● **EXERCISE DIRECTIONS**
Would you reproduce exactly the lines below from the one holding "Image resolution: width=1037" through the one holding "Click the Orders", inclusive, and no others?

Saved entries
___

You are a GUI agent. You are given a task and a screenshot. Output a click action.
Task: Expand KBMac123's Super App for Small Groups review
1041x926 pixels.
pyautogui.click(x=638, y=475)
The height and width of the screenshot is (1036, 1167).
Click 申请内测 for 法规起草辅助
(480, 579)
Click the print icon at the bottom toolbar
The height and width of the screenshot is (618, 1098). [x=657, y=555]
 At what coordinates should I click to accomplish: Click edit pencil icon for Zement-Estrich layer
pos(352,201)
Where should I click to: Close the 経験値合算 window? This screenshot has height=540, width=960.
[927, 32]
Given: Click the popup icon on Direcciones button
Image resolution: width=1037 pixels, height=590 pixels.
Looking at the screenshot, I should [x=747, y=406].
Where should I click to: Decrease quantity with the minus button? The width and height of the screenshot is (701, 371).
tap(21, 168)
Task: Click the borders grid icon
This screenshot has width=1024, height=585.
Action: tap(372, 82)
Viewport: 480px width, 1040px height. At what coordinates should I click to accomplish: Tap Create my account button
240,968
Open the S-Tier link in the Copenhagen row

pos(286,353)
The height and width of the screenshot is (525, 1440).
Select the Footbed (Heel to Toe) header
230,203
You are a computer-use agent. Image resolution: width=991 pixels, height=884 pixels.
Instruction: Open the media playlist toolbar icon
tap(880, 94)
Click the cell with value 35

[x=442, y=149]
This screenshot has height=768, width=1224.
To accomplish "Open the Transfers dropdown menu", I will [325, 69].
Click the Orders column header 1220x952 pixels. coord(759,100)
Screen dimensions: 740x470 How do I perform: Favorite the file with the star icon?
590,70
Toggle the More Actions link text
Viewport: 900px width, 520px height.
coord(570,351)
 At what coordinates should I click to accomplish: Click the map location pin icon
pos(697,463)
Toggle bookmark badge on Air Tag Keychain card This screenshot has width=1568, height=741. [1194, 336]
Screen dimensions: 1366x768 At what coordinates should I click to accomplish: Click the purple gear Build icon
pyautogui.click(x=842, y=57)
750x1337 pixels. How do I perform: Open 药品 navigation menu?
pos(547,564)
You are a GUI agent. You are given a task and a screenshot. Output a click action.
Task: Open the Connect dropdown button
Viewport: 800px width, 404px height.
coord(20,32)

___

● **ANSWER TO THIS EXERCISE**
Image resolution: width=1037 pixels, height=590 pixels.
Looking at the screenshot, I should [x=747, y=406].
Where should I click to: Decrease quantity with the minus button? The width and height of the screenshot is (701, 371).
tap(21, 168)
Task: Click the borders grid icon
This screenshot has width=1024, height=585.
Action: tap(372, 82)
Viewport: 480px width, 1040px height. At what coordinates should I click to accomplish: Tap Create my account button
240,968
Open the S-Tier link in the Copenhagen row

pos(286,353)
The height and width of the screenshot is (525, 1440).
Select the Footbed (Heel to Toe) header
230,203
You are a computer-use agent. Image resolution: width=991 pixels, height=884 pixels.
Instruction: Open the media playlist toolbar icon
tap(880, 94)
Click the cell with value 35

[x=442, y=149]
This screenshot has height=768, width=1224.
To accomplish "Open the Transfers dropdown menu", I will [325, 69].
Click the Orders column header 1220x952 pixels. coord(759,100)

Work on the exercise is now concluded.